Printemps arabe : A quand le Soudan?

Tunisie, Egypte, Lybie... Et pourquoi pas le Soudan ? A Khartoum, certains l'espèrent mais le président Omar el-Béchir semble bien accroché à son poste.

Omar el-Béchir semble bien installé dans son siège même s’il n’est plus aussi confortable que par le passé. Frontières menacées, mauvaise entente avec la communauté internationale, inflation, opposition politique : Omar el-Béchir, au pouvoir depuis 1989, fait face à de nombreuses difficultés.

Isolé

Critiqué par la communauté internationale, le raïs est de plus en plus isolé. Les Etats-Unis considèrent toujours le Soudan comme un pays terroriste et, symbole des tensions accumulées, Omar el-Béchir a refusé, en juillet dernier, de renouveler la mission de l’Onu à Khartoum comme le demandaient les Nations Unies . Il est depuis 2010 sous le coup de deux mandats d’arrêt pour crimes contre l’humanité et crimes de guerre dans la région du Darfour .

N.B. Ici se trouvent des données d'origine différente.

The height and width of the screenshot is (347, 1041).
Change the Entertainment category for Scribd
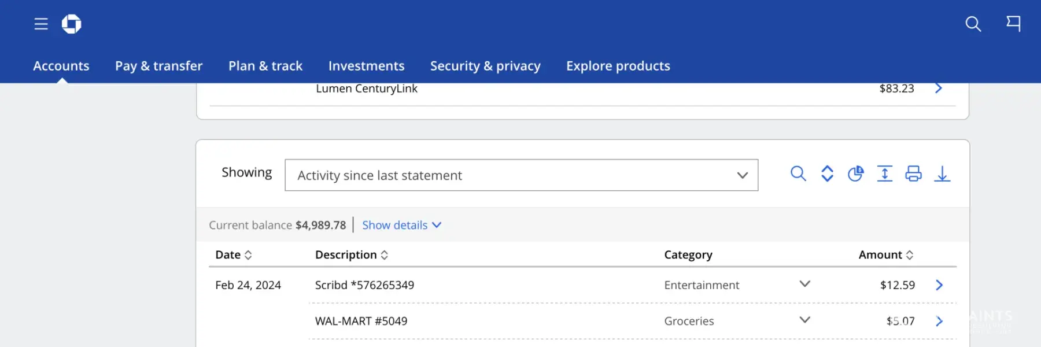pos(804,284)
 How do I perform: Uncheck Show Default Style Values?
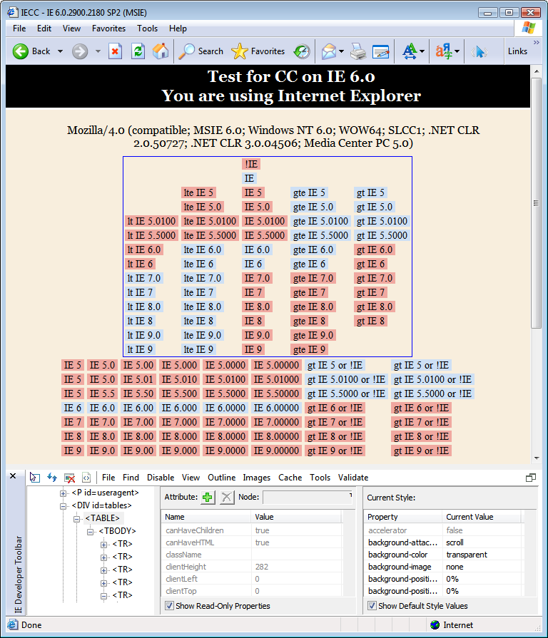click(372, 606)
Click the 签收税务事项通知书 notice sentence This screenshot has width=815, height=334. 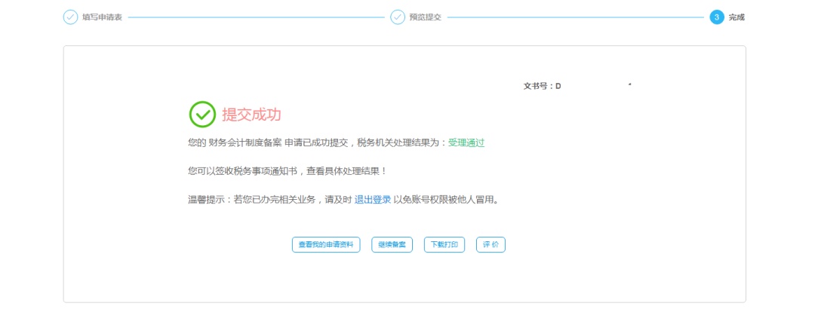pyautogui.click(x=287, y=171)
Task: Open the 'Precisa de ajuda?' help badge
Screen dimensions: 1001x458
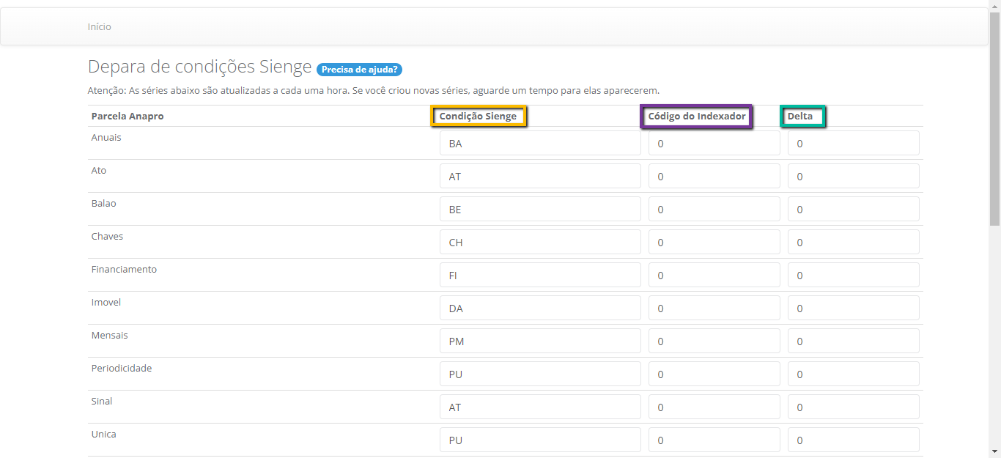Action: click(359, 70)
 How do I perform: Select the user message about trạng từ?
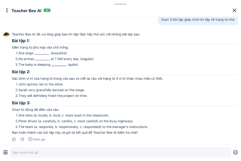point(198,20)

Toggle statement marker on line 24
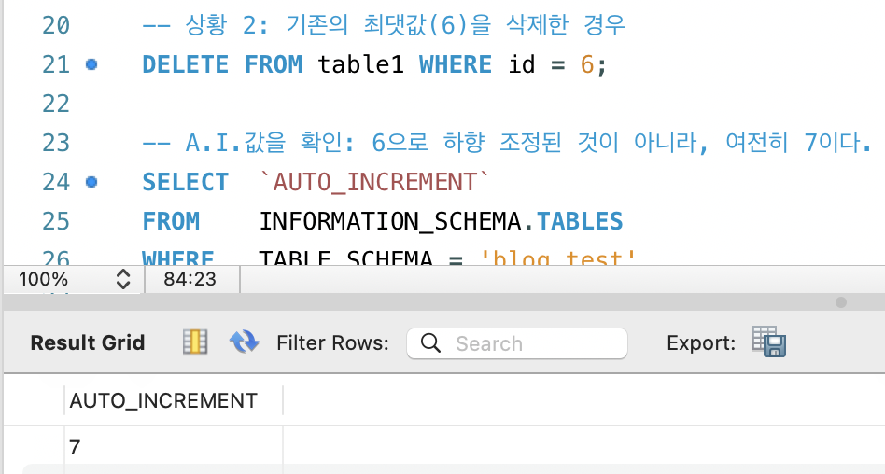91,182
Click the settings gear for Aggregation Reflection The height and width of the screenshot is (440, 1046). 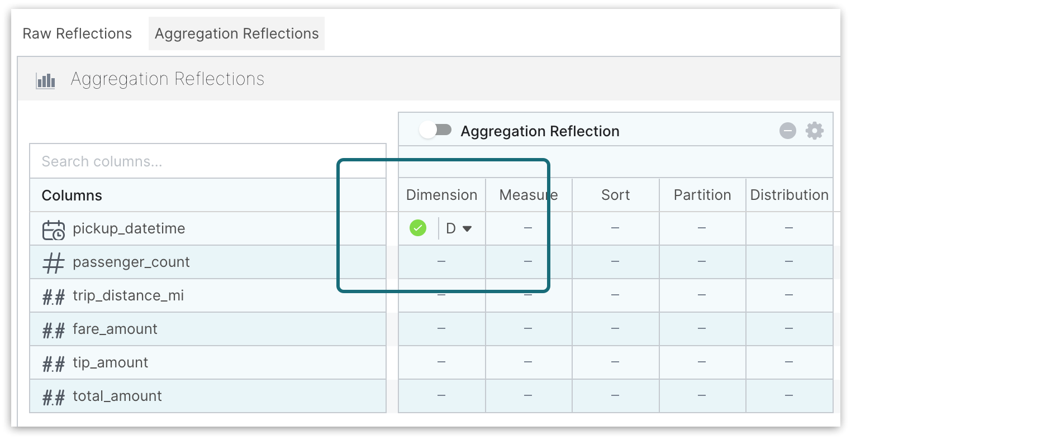tap(814, 131)
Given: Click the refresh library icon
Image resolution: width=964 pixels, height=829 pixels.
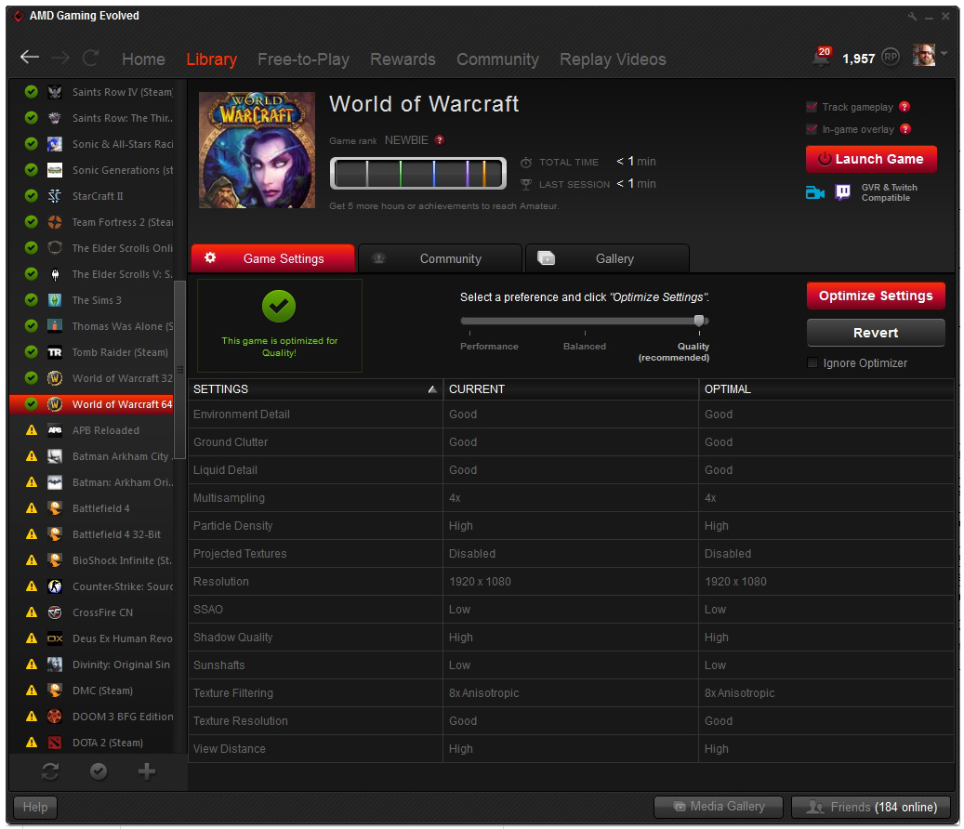Looking at the screenshot, I should [50, 771].
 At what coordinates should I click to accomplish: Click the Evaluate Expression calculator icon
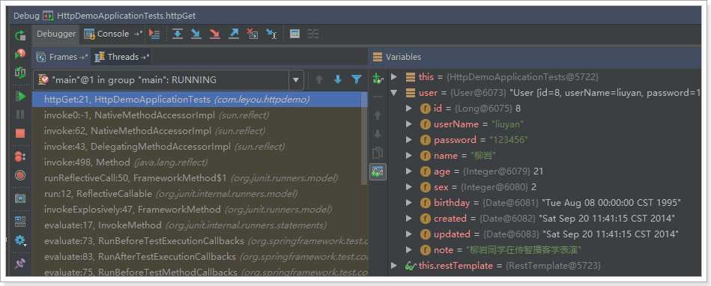click(x=294, y=34)
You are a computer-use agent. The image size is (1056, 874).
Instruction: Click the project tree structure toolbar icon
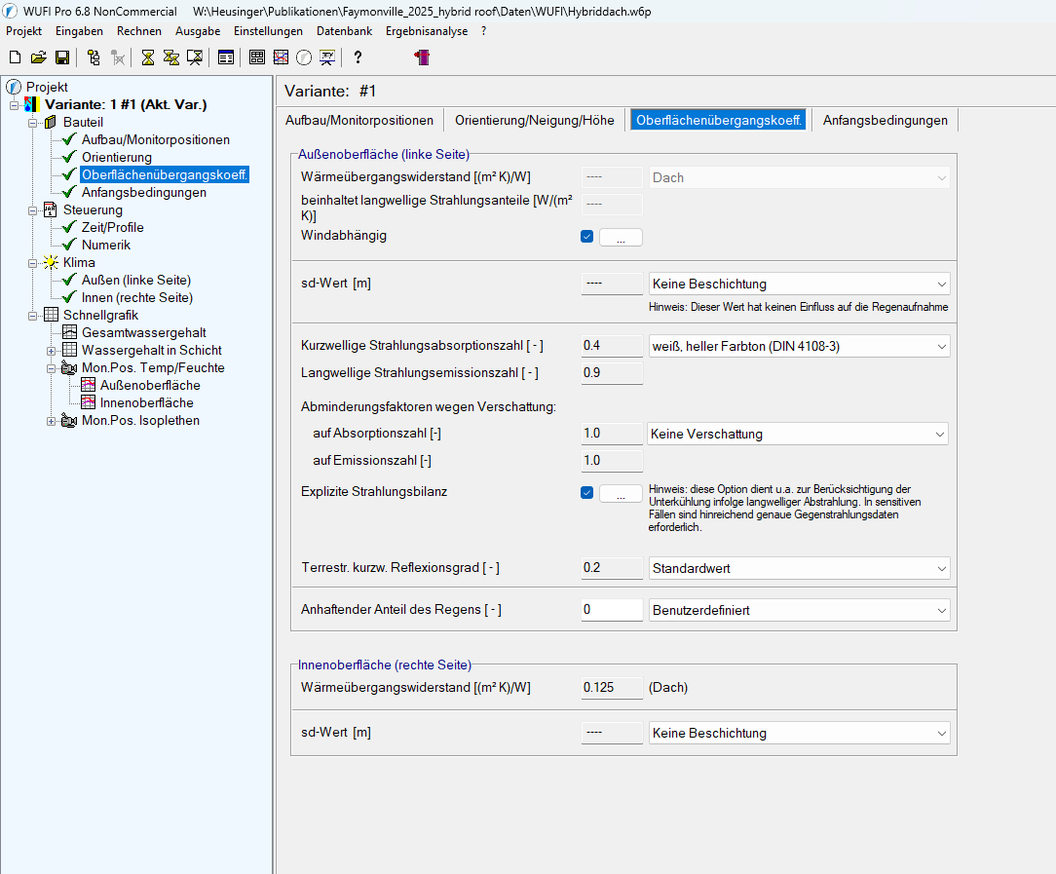(x=94, y=57)
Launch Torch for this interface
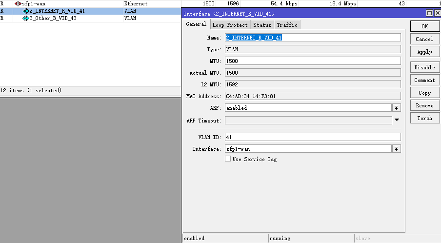The image size is (441, 243). click(424, 118)
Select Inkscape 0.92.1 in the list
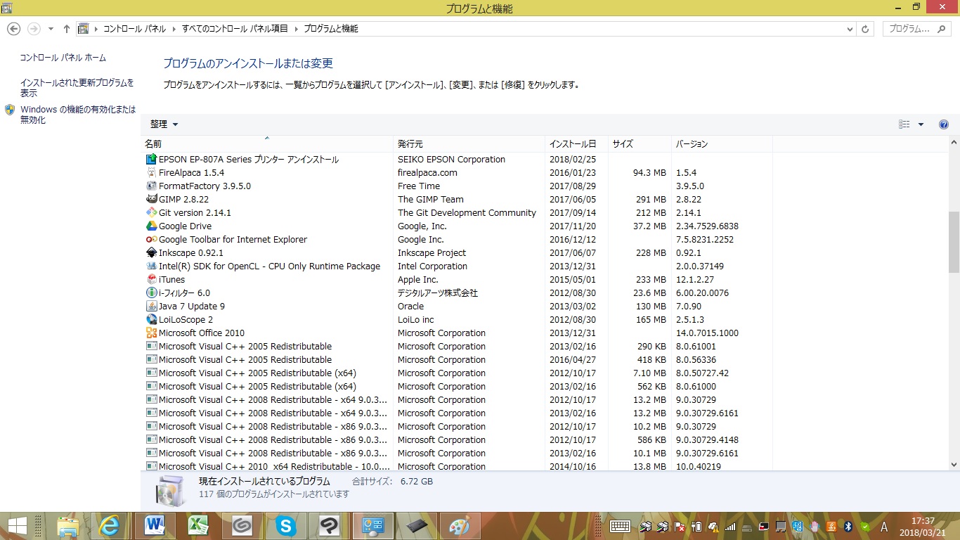Image resolution: width=960 pixels, height=540 pixels. [190, 253]
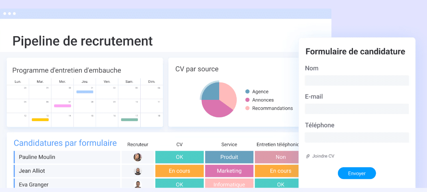Select the Service column header

pos(229,145)
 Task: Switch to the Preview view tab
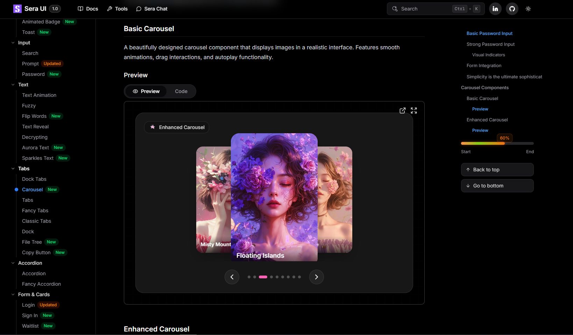click(x=146, y=91)
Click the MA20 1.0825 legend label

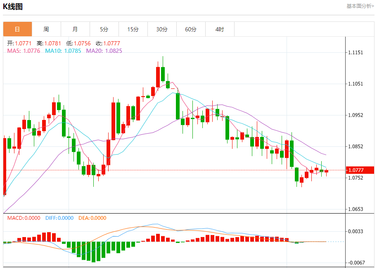(x=104, y=51)
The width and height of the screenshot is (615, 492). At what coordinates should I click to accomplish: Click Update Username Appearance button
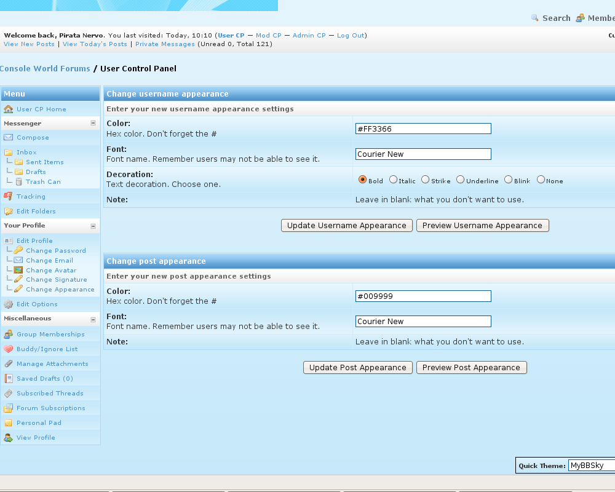click(x=347, y=226)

Si l’homme n’a pas l’intention de s’expliquer auprès de la communauté internationale, il doit tout de même faire face à sa population. Et pour cela, il semble préféré la force à la parole.

En septembre et en octobre, des rassemblements spontanés pour protester contre l’inflation ont été dispersées à coup de gaz lacrymogènes et de matraque. L’augmentation des prix des denrées alimentaires agace la population et affaiblit le pouvoir en place. L’inflation a ainsi atteint 21,1 % au mois d’août.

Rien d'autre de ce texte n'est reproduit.